From Ron Suskinds' New York Times Magazine article Without a Doubt
(17 Oct 2004):
[A White House aide said] "... when we act, we create our own reality."
Josh Marshall writes
about the USA purge: (excerpts, emp add)
The president fired US Attorneys ... who didn't harass Democrats with bogus voter fraud prosecutions. [T]he evidence is clear, overwhelming and undeniable.
[W]e know directly from the accounts of the players involved ... that these were cases in which Republican operatives and activists complained to the White House and Republican members of Congress that certain US Attorneys weren't convening grand juries or issuing indictments against Democrats, even though these were cases where all the available evidence suggests there was no wrongdoing prosecuted.
At most points in our history the idea that an Attorney General could stay in office after having overseen such an effort would be unthinkable. The most telling part of this episode is that they're not even really denying the wrongdoing.
The "reality" the White House was trying to create was the "reality" that "Democrats are corrupt".
Marshall notes, correctly, that "It's a direct attack on the rule of law", which it is. But it's also another example of using (or pressuring) government agencies to create a reality that benefits Bush, Republicans, or whatever is on the administration's agenda. It's yet another in a series of politics overriding professional judgement
. Don't forget:
- The pressure to override the professional judement of the CIA regarding Iraq's weapons capabilities and al Qaeda links.
- The pressure to override the professional judgement of the Pentagon regarding the number of troops needed to secure Iraq, post-invasion.

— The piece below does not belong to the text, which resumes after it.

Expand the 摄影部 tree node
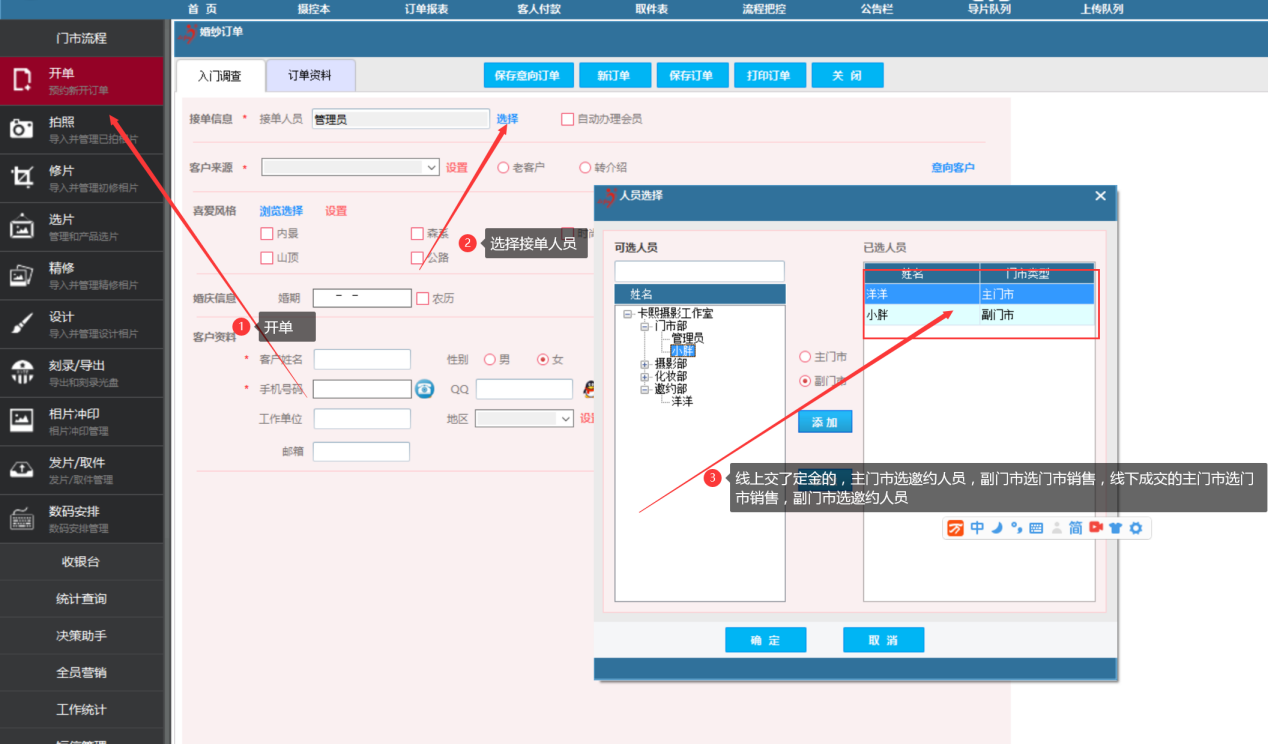Viewport: 1268px width, 744px height. tap(645, 364)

- The pressure to override the professional judgement of climate and environment experts at NASA and the EPA.
And so on.
It's all image and message. And they've been pretty good at it (especially with players like Fox News Channel helping out). But with anything that's not reality-based, it eventually bumps up against the real world, and then it's on to Stage Two: claiming it's all politics and partisanship.
At this point in this adminstration's second term, it's hard to see how this particular US Attorney story is going to change anybody's mind about Bush. It's strictly a team sport now. You're with Bush's team or you aren't (and not being on Bush' team doesn't mean you're necessarily pro-Democrat). Is the USA scandal going to shave five percentage points off of Bush's approval numbers? It might, but probably won't.
Expect to learn more this year, as the Congressional committees probe the workings of various executive branch agencies, of falsehoods peddled and professional judgement ignored. But don't expect it to translate into further public alienation from Bush - that's already happened (30-ish percent approval). However, you might - just might - see a change in attitude by Big Name Pundits and by Big Media. That would be nice to see.
Personally, the important thing is to stop the needless and heedless murder we are perpetrating around the world as soon as possible. I couldn't care less when Timmeh and the crew get around to abandoning George W.
The USA and all of us in it have hell to pay. We begin by impeaching the Bush/Cheney junta and then turning them over to an international war crimes tribunal.
If it wasn't for all the other dumb decisions and non-decisions of George W and his Administration going back to Jan. 2001, this purge would be merely a tempest in a teapot; but all the prior stupidity places this teapot under a dome of incompetency.